● Work to be completed: Your answer must be every line of the data that contains "text".

● Records supplied:
=== Begin Enclosure ===

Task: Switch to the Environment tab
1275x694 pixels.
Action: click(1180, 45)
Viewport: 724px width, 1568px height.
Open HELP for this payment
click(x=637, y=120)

=== End Enclosure ===
=== Begin Enclosure ===

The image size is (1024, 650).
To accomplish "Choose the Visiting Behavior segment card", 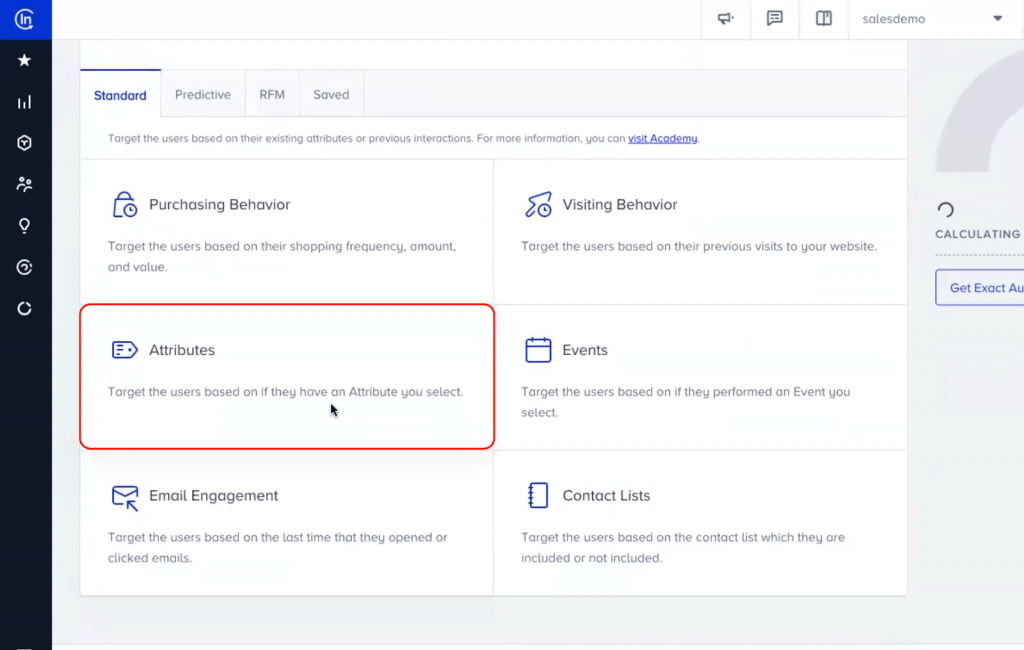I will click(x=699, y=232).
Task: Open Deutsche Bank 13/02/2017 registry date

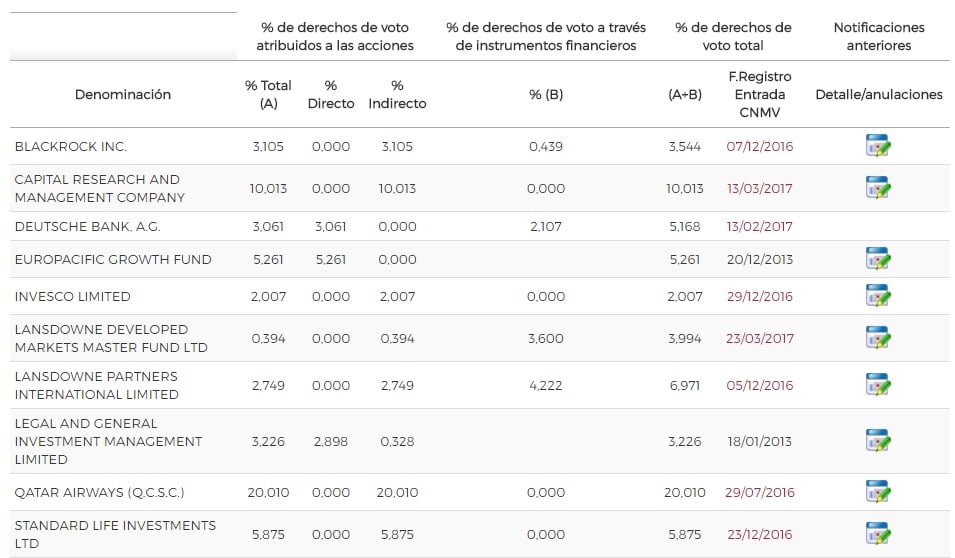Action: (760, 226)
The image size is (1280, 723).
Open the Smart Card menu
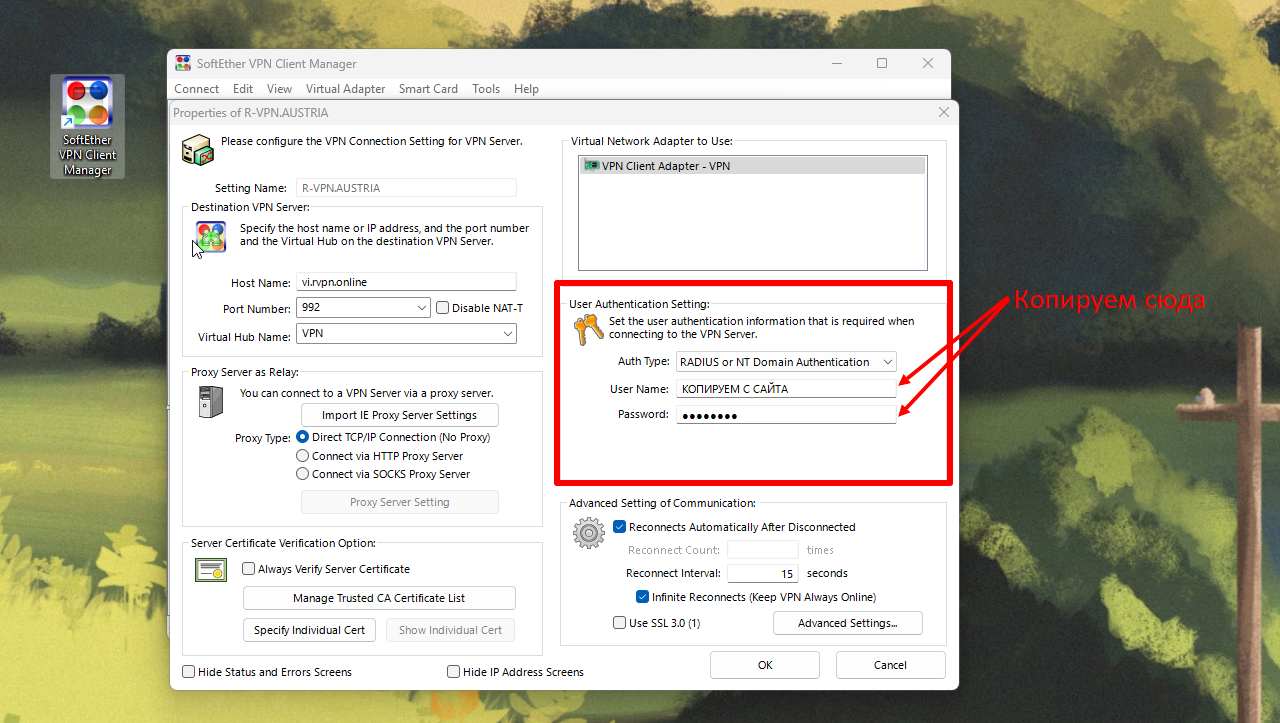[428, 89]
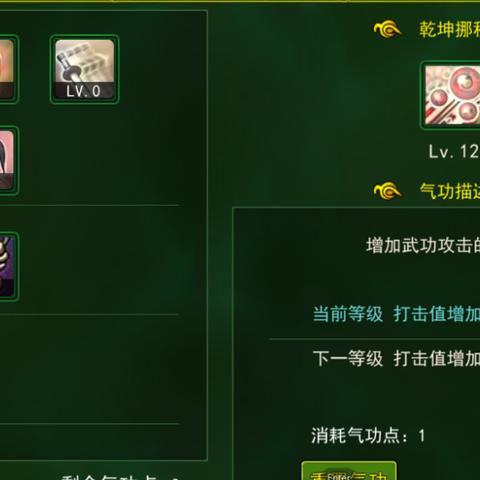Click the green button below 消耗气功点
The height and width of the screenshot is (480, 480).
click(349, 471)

=== End Enclosure ===
=== Begin Enclosure ===

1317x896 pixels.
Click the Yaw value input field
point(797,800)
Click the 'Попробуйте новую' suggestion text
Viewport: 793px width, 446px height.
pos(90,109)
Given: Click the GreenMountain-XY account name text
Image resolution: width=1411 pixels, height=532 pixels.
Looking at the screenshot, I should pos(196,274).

=== End Enclosure ===

● Output for this exercise:
Click the 'Попробуйте новую' suggestion text
Given: Click the GreenMountain-XY account name text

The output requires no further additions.